**Materials provided**:
- - - - - - -

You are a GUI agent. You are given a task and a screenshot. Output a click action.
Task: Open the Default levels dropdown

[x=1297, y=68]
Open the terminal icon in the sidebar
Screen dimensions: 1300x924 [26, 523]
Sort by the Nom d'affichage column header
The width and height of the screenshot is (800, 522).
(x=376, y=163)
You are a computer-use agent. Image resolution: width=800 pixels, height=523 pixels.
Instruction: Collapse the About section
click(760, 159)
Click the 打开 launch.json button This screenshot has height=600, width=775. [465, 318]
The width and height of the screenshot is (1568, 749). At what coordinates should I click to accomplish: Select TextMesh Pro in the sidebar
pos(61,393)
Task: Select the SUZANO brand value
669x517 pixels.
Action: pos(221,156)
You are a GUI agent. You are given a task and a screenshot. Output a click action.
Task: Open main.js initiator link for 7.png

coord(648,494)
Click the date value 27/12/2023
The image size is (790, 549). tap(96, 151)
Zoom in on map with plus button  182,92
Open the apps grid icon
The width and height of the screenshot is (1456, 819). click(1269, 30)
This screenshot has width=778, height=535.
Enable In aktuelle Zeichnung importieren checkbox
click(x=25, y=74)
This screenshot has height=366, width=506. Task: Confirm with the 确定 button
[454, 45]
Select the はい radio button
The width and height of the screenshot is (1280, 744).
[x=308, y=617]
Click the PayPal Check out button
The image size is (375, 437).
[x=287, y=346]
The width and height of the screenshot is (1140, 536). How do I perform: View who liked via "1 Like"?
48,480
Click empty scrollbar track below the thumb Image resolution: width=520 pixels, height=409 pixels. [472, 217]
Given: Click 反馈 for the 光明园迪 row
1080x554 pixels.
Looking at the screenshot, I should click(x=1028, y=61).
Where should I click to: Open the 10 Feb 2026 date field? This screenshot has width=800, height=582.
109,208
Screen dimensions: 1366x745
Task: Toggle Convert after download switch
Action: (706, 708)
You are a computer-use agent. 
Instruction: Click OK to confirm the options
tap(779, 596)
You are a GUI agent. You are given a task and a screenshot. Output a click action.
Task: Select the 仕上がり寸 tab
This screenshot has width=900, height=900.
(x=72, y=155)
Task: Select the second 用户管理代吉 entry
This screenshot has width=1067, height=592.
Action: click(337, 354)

- - - - - - -

**Exercise objective**: Determine the number of lines above holding the string "resolution". Reply with it and nothing more.

**Answer to the exercise**: 2